---- DATA TO EXAMINE

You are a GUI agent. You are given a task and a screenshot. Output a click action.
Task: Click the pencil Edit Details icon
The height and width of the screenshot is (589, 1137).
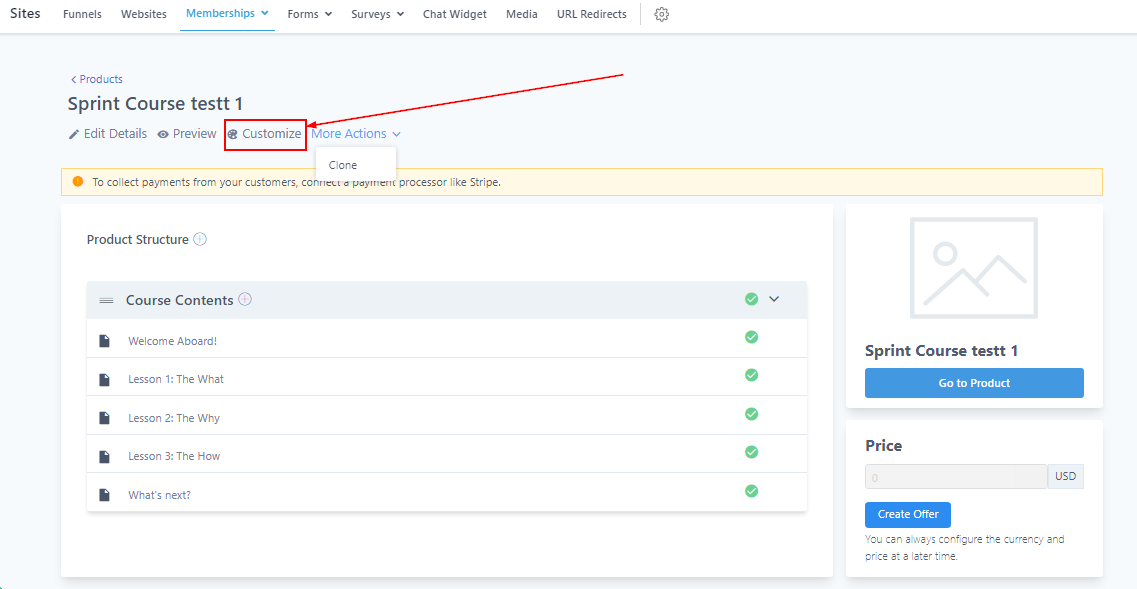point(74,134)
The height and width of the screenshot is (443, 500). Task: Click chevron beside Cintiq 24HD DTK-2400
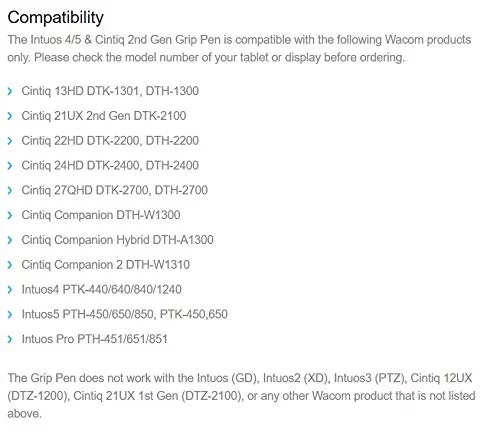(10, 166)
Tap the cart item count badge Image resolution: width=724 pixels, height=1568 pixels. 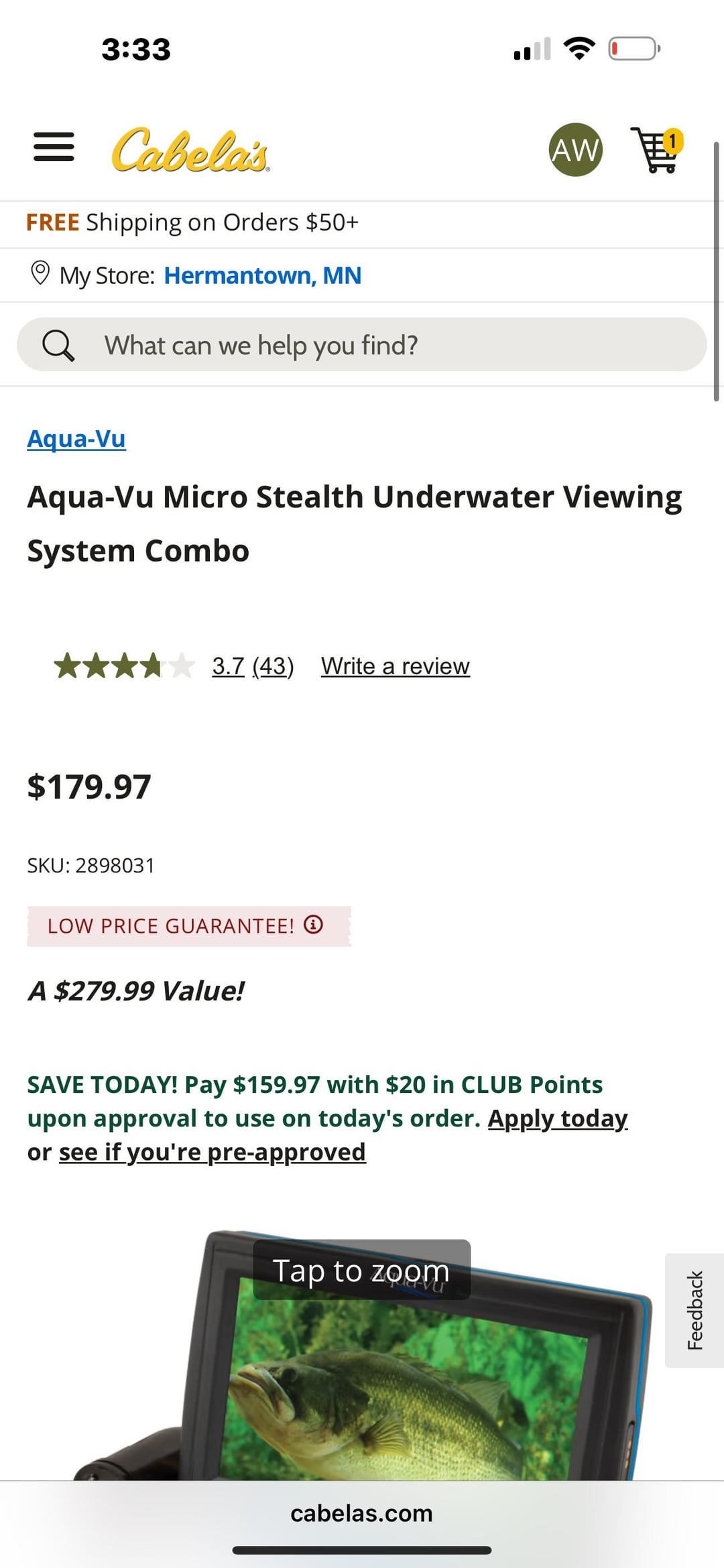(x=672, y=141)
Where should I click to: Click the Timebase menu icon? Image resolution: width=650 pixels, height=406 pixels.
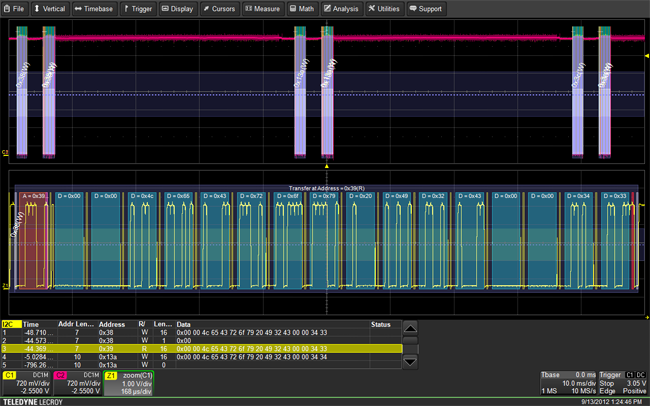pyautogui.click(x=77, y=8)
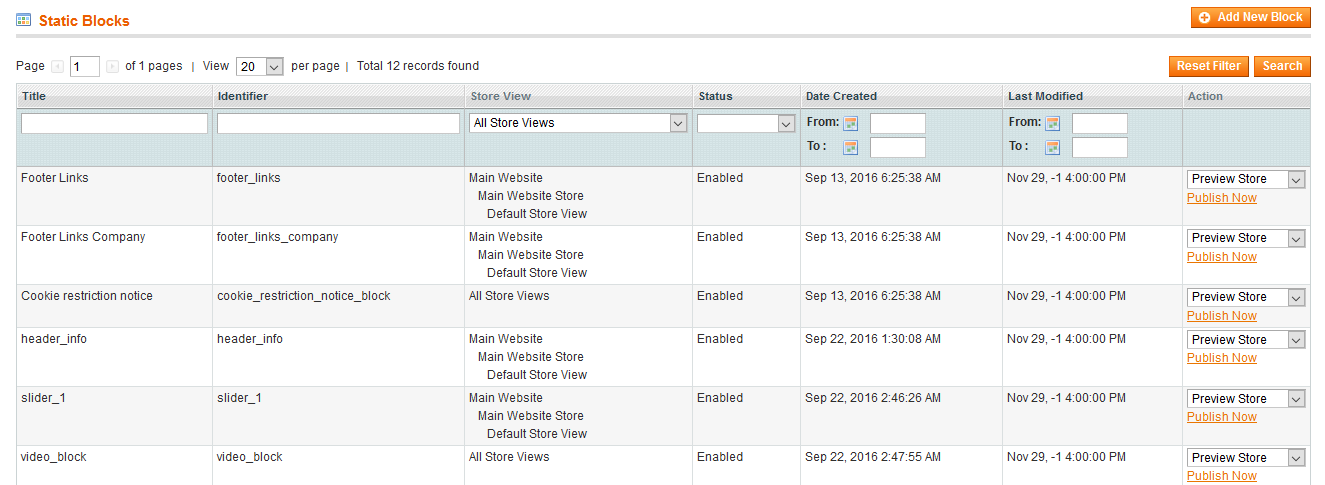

--------

### PROBLEM TO WORK ON
Every line from the one with "Where should I" through the last line of the data must be copied exactly. Leave the pictures out.

### WRITTEN SOLUTION
Where should I click to: Click the Timebase menu icon? Image resolution: width=650 pixels, height=406 pixels.
pyautogui.click(x=77, y=8)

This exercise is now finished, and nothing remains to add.